Input material:
-------
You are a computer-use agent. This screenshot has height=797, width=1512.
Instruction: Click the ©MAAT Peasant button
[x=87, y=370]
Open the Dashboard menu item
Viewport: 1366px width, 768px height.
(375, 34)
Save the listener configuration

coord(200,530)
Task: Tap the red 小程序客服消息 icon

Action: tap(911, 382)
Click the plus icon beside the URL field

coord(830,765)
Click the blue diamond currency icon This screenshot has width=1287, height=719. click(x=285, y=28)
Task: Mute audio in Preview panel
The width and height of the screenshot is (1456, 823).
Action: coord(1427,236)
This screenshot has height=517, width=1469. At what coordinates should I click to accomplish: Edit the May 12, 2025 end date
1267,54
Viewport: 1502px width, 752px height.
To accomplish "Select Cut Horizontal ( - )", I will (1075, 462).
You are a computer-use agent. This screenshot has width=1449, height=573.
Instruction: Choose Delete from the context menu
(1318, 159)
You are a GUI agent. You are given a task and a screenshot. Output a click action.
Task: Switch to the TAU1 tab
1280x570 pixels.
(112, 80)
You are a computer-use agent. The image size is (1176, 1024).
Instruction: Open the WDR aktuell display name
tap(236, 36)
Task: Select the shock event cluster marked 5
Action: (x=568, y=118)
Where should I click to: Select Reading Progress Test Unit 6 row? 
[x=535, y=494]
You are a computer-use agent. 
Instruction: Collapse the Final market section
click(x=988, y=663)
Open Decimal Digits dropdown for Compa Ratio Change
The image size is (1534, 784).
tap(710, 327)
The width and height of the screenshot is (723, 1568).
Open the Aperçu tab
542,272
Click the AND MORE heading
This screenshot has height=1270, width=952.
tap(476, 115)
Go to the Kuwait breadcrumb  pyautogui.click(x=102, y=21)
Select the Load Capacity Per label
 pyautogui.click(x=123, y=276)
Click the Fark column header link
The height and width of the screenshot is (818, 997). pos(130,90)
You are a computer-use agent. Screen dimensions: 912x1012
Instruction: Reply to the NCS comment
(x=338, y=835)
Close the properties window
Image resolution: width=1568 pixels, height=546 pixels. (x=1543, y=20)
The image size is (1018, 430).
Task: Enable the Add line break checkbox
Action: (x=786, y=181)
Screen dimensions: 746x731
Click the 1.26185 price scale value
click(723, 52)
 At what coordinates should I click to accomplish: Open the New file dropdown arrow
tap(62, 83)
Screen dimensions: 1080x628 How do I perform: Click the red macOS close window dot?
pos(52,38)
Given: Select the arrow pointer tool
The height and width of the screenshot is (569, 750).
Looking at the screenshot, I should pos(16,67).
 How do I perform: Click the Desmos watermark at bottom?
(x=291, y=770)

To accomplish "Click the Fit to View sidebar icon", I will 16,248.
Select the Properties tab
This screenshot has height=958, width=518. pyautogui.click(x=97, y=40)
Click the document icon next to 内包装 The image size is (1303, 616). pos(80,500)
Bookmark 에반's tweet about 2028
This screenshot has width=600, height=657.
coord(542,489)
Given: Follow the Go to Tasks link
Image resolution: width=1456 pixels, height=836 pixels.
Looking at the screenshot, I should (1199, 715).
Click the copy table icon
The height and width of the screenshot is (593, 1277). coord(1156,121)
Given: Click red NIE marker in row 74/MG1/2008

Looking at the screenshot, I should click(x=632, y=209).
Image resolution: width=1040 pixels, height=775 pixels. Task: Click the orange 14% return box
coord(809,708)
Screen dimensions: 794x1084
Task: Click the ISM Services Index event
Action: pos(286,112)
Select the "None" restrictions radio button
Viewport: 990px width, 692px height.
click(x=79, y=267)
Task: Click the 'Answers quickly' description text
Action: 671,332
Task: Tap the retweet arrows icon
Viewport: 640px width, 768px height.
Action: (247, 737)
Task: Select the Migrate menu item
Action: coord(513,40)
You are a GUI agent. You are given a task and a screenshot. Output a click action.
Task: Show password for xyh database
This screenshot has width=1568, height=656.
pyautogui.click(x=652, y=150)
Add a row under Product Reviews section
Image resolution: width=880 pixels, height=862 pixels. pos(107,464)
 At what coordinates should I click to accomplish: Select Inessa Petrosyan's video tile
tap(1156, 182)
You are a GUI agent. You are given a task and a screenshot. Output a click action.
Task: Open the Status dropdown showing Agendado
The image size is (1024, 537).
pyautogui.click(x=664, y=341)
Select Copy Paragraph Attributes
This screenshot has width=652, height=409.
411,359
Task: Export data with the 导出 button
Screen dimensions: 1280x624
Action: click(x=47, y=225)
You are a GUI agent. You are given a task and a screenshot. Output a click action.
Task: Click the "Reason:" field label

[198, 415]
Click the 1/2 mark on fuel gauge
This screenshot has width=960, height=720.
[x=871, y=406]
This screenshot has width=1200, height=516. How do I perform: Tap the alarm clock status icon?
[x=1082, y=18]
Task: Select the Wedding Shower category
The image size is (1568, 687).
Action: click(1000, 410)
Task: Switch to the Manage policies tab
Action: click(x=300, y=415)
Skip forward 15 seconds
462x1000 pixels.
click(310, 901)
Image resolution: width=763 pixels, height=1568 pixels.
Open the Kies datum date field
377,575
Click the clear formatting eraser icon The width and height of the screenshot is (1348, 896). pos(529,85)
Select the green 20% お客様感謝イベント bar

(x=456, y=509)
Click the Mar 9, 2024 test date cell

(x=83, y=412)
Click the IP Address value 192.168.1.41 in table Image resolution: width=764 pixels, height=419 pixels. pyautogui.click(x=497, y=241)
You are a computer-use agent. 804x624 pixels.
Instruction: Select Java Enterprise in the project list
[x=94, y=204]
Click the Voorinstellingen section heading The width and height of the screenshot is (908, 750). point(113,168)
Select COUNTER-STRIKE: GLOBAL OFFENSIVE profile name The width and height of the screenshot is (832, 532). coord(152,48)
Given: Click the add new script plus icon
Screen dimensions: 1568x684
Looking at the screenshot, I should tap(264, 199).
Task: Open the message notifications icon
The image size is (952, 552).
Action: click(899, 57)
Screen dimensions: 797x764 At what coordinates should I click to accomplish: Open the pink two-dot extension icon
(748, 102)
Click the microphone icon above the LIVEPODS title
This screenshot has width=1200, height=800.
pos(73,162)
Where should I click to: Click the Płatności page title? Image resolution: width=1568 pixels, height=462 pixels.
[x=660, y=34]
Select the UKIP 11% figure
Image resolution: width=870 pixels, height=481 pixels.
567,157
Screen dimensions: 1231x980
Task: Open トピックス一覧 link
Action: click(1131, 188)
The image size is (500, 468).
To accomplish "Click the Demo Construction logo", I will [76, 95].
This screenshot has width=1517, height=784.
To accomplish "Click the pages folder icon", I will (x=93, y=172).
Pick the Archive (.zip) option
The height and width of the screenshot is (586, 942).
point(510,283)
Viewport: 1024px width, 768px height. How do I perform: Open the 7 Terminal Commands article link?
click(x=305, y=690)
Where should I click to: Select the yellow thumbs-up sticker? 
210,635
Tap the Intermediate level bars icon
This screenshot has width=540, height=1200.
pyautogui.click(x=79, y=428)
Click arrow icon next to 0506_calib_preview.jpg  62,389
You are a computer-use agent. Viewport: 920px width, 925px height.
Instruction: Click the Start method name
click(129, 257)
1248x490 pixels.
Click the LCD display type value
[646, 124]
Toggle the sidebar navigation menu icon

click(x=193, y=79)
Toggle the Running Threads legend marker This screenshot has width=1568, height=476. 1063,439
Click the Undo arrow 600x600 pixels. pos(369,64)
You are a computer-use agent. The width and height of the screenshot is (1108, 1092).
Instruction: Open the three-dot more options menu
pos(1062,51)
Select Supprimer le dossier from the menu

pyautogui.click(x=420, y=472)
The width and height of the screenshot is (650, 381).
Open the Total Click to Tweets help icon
-------
Your task: Copy out each entry once more, character for character.

Output of the task:
You are a computer-use agent. This screenshot has height=797, width=1512.
Instruction: Click the ©MAAT Peasant button
[x=87, y=370]
Open the Dashboard menu item
Viewport: 1366px width, 768px height.
(375, 34)
Save the listener configuration

coord(200,530)
Task: Tap the red 小程序客服消息 icon

Action: tap(911, 382)
Click the plus icon beside the URL field

coord(830,765)
Click the blue diamond currency icon This screenshot has width=1287, height=719. click(x=285, y=28)
Task: Mute audio in Preview panel
The width and height of the screenshot is (1456, 823).
Action: coord(1427,236)
This screenshot has height=517, width=1469. At what coordinates should I click to accomplish: Edit the May 12, 2025 end date
1267,54
Viewport: 1502px width, 752px height.
To accomplish "Select Cut Horizontal ( - )", I will (1075, 462).
You are a computer-use agent. This screenshot has width=1449, height=573.
Instruction: Choose Delete from the context menu
(1318, 159)
You are a GUI agent. You are given a task and a screenshot. Output a click action.
Task: Switch to the TAU1 tab
1280x570 pixels.
(112, 80)
You are a computer-use agent. The image size is (1176, 1024).
Instruction: Open the WDR aktuell display name
tap(236, 36)
Task: Select the shock event cluster marked 5
Action: (x=568, y=118)
Where should I click to: Select Reading Progress Test Unit 6 row? 
[x=535, y=494]
You are a computer-use agent. 
Instruction: Collapse the Final market section
click(x=988, y=663)
Open Decimal Digits dropdown for Compa Ratio Change
The image size is (1534, 784).
tap(710, 327)
The width and height of the screenshot is (723, 1568).
Open the Aperçu tab
542,272
Click the AND MORE heading
This screenshot has height=1270, width=952.
tap(476, 115)
Go to the Kuwait breadcrumb  pyautogui.click(x=102, y=21)
Select the Load Capacity Per label
 pyautogui.click(x=123, y=276)
Click the Fark column header link
The height and width of the screenshot is (818, 997). pos(130,90)
You are a computer-use agent. Screen dimensions: 912x1012
Instruction: Reply to the NCS comment
(x=338, y=835)
Close the properties window
Image resolution: width=1568 pixels, height=546 pixels. (x=1543, y=20)
The image size is (1018, 430).
Task: Enable the Add line break checkbox
Action: (x=786, y=181)
Screen dimensions: 746x731
Click the 1.26185 price scale value
click(723, 52)
 At what coordinates should I click to accomplish: Open the New file dropdown arrow
tap(62, 83)
Screen dimensions: 1080x628 How do I perform: Click the red macOS close window dot?
pos(52,38)
Given: Select the arrow pointer tool
The height and width of the screenshot is (569, 750).
Looking at the screenshot, I should pos(16,67).
 How do I perform: Click the Desmos watermark at bottom?
(x=291, y=770)

To accomplish "Click the Fit to View sidebar icon", I will 16,248.
Select the Properties tab
This screenshot has height=958, width=518. pyautogui.click(x=97, y=40)
Click the document icon next to 内包装 The image size is (1303, 616). pos(80,500)
Bookmark 에반's tweet about 2028
This screenshot has width=600, height=657.
coord(542,489)
Given: Follow the Go to Tasks link
Image resolution: width=1456 pixels, height=836 pixels.
Looking at the screenshot, I should (1199, 715).
Click the copy table icon
The height and width of the screenshot is (593, 1277). coord(1156,121)
Given: Click red NIE marker in row 74/MG1/2008

Looking at the screenshot, I should click(x=632, y=209).
Image resolution: width=1040 pixels, height=775 pixels. Task: Click the orange 14% return box
coord(809,708)
Screen dimensions: 794x1084
Task: Click the ISM Services Index event
Action: pos(286,112)
Select the "None" restrictions radio button
Viewport: 990px width, 692px height.
click(x=79, y=267)
Task: Click the 'Answers quickly' description text
Action: 671,332
Task: Tap the retweet arrows icon
Viewport: 640px width, 768px height.
Action: (247, 737)
Task: Select the Migrate menu item
Action: coord(513,40)
You are a GUI agent. You are given a task and a screenshot. Output a click action.
Task: Show password for xyh database
This screenshot has width=1568, height=656.
pyautogui.click(x=652, y=150)
Add a row under Product Reviews section
Image resolution: width=880 pixels, height=862 pixels. pos(107,464)
 At what coordinates should I click to accomplish: Select Inessa Petrosyan's video tile
tap(1156, 182)
You are a GUI agent. You are given a task and a screenshot. Output a click action.
Task: Open the Status dropdown showing Agendado
The image size is (1024, 537).
pyautogui.click(x=664, y=341)
Select Copy Paragraph Attributes
This screenshot has width=652, height=409.
411,359
Task: Export data with the 导出 button
Screen dimensions: 1280x624
Action: click(x=47, y=225)
You are a GUI agent. You are given a task and a screenshot. Output a click action.
Task: Click the "Reason:" field label

[198, 415]
Click the 1/2 mark on fuel gauge
This screenshot has width=960, height=720.
[x=871, y=406]
This screenshot has width=1200, height=516. How do I perform: Tap the alarm clock status icon?
[x=1082, y=18]
Task: Select the Wedding Shower category
The image size is (1568, 687).
Action: click(1000, 410)
Task: Switch to the Manage policies tab
Action: click(x=300, y=415)
Skip forward 15 seconds
462x1000 pixels.
click(310, 901)
Image resolution: width=763 pixels, height=1568 pixels.
Open the Kies datum date field
377,575
Click the clear formatting eraser icon The width and height of the screenshot is (1348, 896). pos(529,85)
Select the green 20% お客様感謝イベント bar

(x=456, y=509)
Click the Mar 9, 2024 test date cell

(x=83, y=412)
Click the IP Address value 192.168.1.41 in table Image resolution: width=764 pixels, height=419 pixels. pyautogui.click(x=497, y=241)
You are a computer-use agent. 804x624 pixels.
Instruction: Select Java Enterprise in the project list
[x=94, y=204]
Click the Voorinstellingen section heading The width and height of the screenshot is (908, 750). point(113,168)
Select COUNTER-STRIKE: GLOBAL OFFENSIVE profile name The width and height of the screenshot is (832, 532). coord(152,48)
Given: Click the add new script plus icon
Screen dimensions: 1568x684
Looking at the screenshot, I should tap(264, 199).
Task: Open the message notifications icon
The image size is (952, 552).
Action: click(899, 57)
Screen dimensions: 797x764 At what coordinates should I click to accomplish: Open the pink two-dot extension icon
(748, 102)
Click the microphone icon above the LIVEPODS title
This screenshot has width=1200, height=800.
pos(73,162)
Where should I click to: Click the Płatności page title? Image resolution: width=1568 pixels, height=462 pixels.
[x=660, y=34]
Select the UKIP 11% figure
Image resolution: width=870 pixels, height=481 pixels.
567,157
Screen dimensions: 1231x980
Task: Open トピックス一覧 link
Action: click(1131, 188)
The image size is (500, 468).
To accomplish "Click the Demo Construction logo", I will [76, 95].
This screenshot has width=1517, height=784.
To accomplish "Click the pages folder icon", I will (x=93, y=172).
Pick the Archive (.zip) option
The height and width of the screenshot is (586, 942).
point(510,283)
Viewport: 1024px width, 768px height. How do I perform: Open the 7 Terminal Commands article link?
click(x=305, y=690)
Where should I click to: Select the yellow thumbs-up sticker? 
210,635
Tap the Intermediate level bars icon
This screenshot has width=540, height=1200.
pyautogui.click(x=79, y=428)
Click arrow icon next to 0506_calib_preview.jpg  62,389
You are a computer-use agent. Viewport: 920px width, 925px height.
Instruction: Click the Start method name
click(129, 257)
1248x490 pixels.
Click the LCD display type value
[646, 124]
Toggle the sidebar navigation menu icon

click(x=193, y=79)
Toggle the Running Threads legend marker This screenshot has width=1568, height=476. 1063,439
Click the Undo arrow 600x600 pixels. pos(369,64)
You are a computer-use agent. The width and height of the screenshot is (1108, 1092).
Instruction: Open the three-dot more options menu
pos(1062,51)
Select Supprimer le dossier from the menu

pyautogui.click(x=420, y=472)
The width and height of the screenshot is (650, 381).
Open the Total Click to Tweets help icon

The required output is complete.